The federal government has for years employed a bizarre circular logic when it comes to marijuana. Officially deemed to have a high potential for abuse and no currently accepted medical application, marijuana is listed by the Drug Enforcement Administration as a Schedule 1 drug under the Controlled Substances Act – on a par with heroin and LSD. Yet that very listing has severely limited the research that could settle the question of whether marijuana does indeed have therapeutic value, as attested to by countless glaucoma sufferers, nauseated cancer patients and a raft of other ailing people and their physicians who report anecdotally that marijuana eases suffering.
Last week, the DEA again rejected requests that it relist marijuana as a Schedule II drug (or lower), a major disappointment for those seeking looser controls. As long as marijuana remains a Schedule 1 drug, researchers face stiff controls that limit legal access, even for study purposes. But the DEA also announced that it would expand the number of facilities authorized to grow cannabis for distribution to government-approved researchers.
Though the latter move is heartening, it is too little and too long in coming. Last year, just eight researchers received samples from the sole government-approved cannabis farm at the University of Mississippi. Increasing the supply and variety of research-ready marijuana could allow for more and broader studies. But the government should also commit to easing the approval process for scientists seeking to do the research needed to properly evaluate marijuana.
As it is, the federal government lags far behind the American people and many state governments when it comes to marijuana.
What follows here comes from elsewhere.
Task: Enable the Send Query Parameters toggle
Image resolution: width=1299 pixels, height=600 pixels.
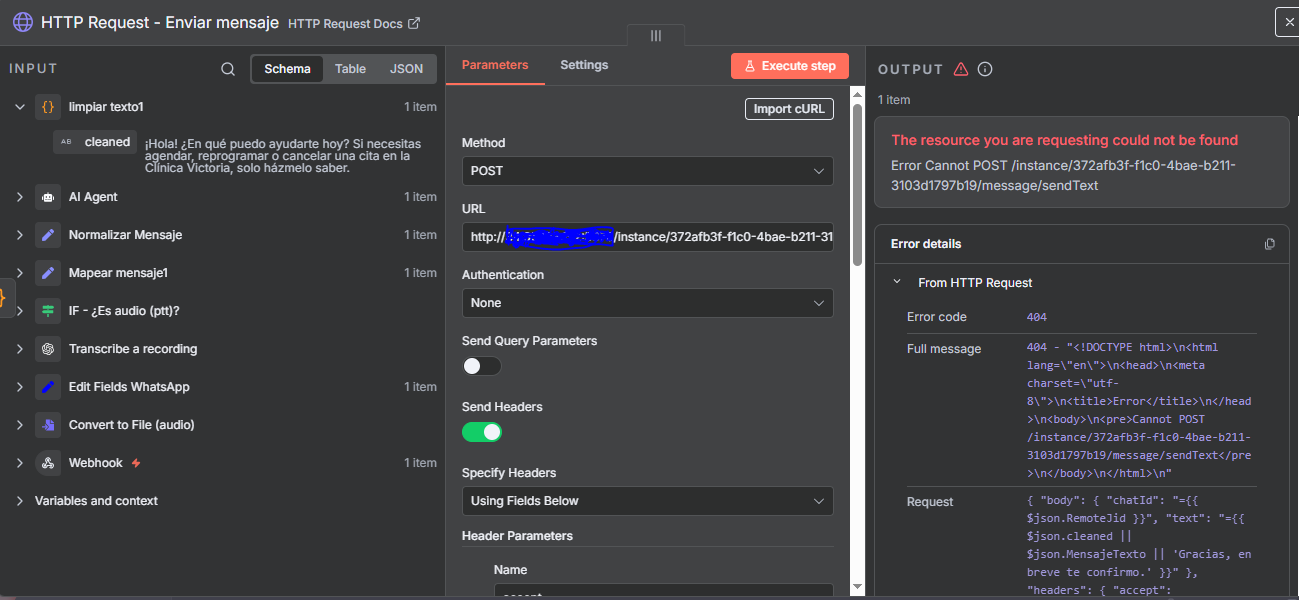Action: (481, 366)
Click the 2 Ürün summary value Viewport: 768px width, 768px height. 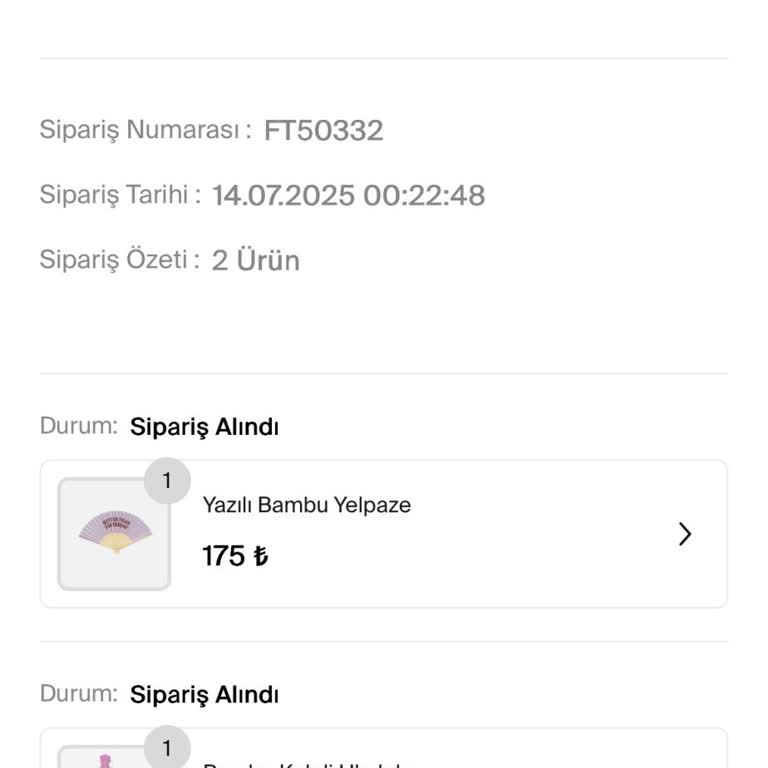click(255, 261)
A Gallup poll last year found 58 percent of respondents support some level of legalization.
Meanwhile, half of the states now allow medical marijuana despite the federal ban, and after November, as many as 10 states could allow some level of recreational use. That sets up a legal conflict between state and federal laws, which means that people growing and selling with the blessing of their state could face federal prosecution under a less marijuana-friendly administration than that of President Barack Obama.
This is a different kind of reefer madness. The DEA could have reclassified marijuana so that it could be treated like a prescription drug – subject to FDA oversight – for patients for whom it provides benefits. Instead, the DEA opted to keep its policies mired in the 1970s.